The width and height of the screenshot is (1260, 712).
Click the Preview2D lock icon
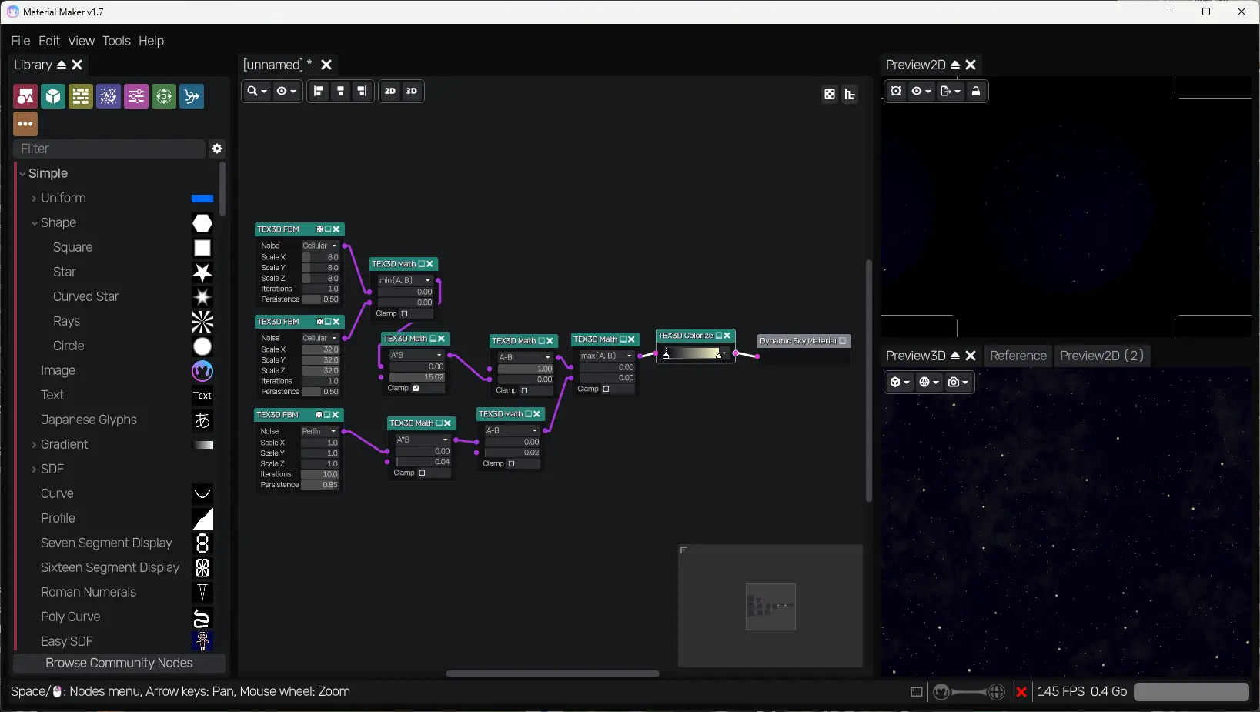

•••••

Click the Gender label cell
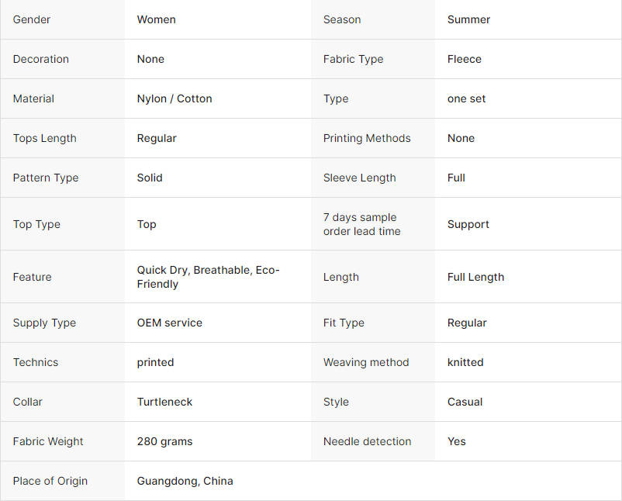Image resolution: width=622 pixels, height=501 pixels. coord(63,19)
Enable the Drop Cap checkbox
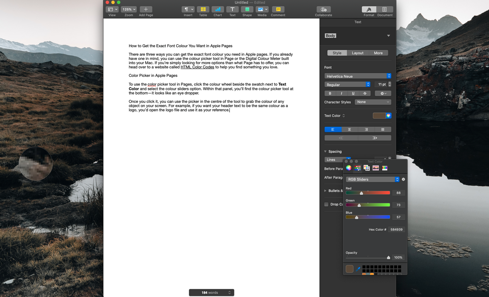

•••••

Given the records above, reproduce precisely and only the lines between the line holding "The width and" and the line holding "Click the Preview2D lock icon", inclusive.

The width and height of the screenshot is (1260, 712).
Click the Preview2D lock icon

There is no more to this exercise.